Dan, thanks for a quick answer on topic. Besides these general and very valuable keypoints there are some other things that should be clarified (or at least discussed) before proceeding with writing code.
Most important things to talk about that I can think of at a first glance:
a) Obtaining specs. Black-box testing is always a good thing (had learned it with pain when been studying how to write programs for the Window 3.x). What I've got available to do the tests are three Windows-based PCs, each running different version of OS, namely W2k Prof, WXP Home and Win7 Starter. XP and Seven are surely a good targets for XInput black-box testing and implementing test cases. Not sure for W2k, would need to investigate further. Things getting worse when it comes to hardware: the only "game input device" I have on hand is the aforementioned gamepad by Thrustmaster. MSDN XInput docs state that XInput was primarily targeted at supporting Xbox360 gamepads, and it looks like that there are a bunch of different subtypes of these devices out there in the wild. At the best case I only would be able to investigate XI behavior for most generic XINPUT_DEVSUBTYPE_GAMEPAD type which my gamepad most closely corresponds to. Would try to ask my friends in case they've got some controllers that fit into other XINPUT_DEVSUBTYPE_* categories.

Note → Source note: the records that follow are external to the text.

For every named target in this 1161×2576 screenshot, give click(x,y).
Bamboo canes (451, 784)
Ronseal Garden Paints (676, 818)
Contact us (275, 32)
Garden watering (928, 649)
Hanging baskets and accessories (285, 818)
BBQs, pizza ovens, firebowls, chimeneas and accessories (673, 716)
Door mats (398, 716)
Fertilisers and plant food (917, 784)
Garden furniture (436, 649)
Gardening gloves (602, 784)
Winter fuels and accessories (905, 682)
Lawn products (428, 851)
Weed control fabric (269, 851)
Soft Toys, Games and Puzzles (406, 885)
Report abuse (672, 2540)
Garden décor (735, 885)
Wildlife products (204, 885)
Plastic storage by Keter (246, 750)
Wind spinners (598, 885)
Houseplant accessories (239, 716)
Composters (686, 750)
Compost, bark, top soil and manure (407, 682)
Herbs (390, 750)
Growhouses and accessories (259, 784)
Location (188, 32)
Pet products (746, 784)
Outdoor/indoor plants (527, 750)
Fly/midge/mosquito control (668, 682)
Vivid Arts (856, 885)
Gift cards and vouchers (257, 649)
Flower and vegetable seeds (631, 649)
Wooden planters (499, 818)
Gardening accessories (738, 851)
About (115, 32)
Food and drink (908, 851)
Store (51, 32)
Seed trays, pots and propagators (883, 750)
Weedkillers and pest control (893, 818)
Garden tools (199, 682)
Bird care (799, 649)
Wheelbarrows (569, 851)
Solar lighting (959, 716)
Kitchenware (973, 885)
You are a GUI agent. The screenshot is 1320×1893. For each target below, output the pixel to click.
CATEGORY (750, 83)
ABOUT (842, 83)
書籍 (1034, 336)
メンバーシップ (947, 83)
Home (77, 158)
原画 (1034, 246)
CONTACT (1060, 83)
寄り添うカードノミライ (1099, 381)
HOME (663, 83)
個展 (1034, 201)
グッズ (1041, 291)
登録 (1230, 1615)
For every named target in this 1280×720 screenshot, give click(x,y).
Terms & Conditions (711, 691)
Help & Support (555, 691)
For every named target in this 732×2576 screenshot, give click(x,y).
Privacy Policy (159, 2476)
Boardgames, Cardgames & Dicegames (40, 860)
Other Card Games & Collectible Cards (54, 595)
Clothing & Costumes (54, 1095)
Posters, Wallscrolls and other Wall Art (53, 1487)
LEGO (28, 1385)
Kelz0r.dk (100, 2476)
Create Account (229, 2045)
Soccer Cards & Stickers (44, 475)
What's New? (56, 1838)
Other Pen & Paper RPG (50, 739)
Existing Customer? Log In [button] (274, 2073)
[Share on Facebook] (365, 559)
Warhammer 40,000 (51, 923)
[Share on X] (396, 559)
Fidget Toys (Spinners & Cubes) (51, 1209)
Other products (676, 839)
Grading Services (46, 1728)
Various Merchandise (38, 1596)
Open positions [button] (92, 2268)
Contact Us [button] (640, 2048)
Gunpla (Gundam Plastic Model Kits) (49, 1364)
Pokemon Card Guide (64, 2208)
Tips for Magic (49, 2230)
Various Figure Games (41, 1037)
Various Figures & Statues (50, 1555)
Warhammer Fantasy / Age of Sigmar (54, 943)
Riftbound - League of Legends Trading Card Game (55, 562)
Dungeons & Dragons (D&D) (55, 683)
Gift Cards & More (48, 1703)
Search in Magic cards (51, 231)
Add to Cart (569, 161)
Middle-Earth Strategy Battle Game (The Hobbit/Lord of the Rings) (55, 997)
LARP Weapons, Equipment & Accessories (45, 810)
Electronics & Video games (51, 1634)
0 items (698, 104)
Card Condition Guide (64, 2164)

b) I'm pretty limited with Linux-only as a host system for Wine. Thus it would be impossible for me to write the code that supports FreeBSD and/or Mac OS X.
c) Separate challenge would be to detect the correct XINPUT_DEVSUBTYPE for game input controller under linux. As far as I understand event-driven linux input API correctly, it doesn't have any means of distinction between different game controllers types. What is possible though is to detect VID/PID, the product brand-name and the number of axis and buttons. It makes possible to implement some kind of "device database" and determine the correct XINPUT_DEVSUBTYPE basing on the info from this database, but I don't think it would be the most clear and maintainable solution ever (database should be maintained, populated with new HW defs, e.t.c).
d) Code duplication issues. XInput API mirrors DirectInput API at some part and it might be reasonable to re-use code parts from the existing DirectInput linux event-based joystick driver. I am thinking about implementing XInput on top of DirectInput + extending existing DI linux event-based joystick driver COM API with Wine-specific extensions (this is required to add support for "rumble" FF effect). There are Windows drivers out there that work in exactly this way (XBCD in a good example offering drop-in XInput wrapper dll that maps to the DI calls).
e) List of games that might benefit from XInput support is pretty big, one may wish to take a look onto this Wiki page for examples:
http://en.wikipedia.org/wiki/List_of_XInput_enabled_games
Chances are some titles out there are free and open source but investigation is needed to name exact titles. I own some of the commercial titles from that list (for ex. Braid, Borderlands, DiRT, DiRT 2. Fallout 3, Fuel, L4D, L4D2, LIMBO, Grid, RAGE, The Witcher 2, titles from The Orande Box, Portal 2, UT3) so it would be possible for me to test the XInput implementation on the broad range of native apps. Still I would try to search for free (and maybe OSS) Win32 game that might be used by anybody as the "example testcase".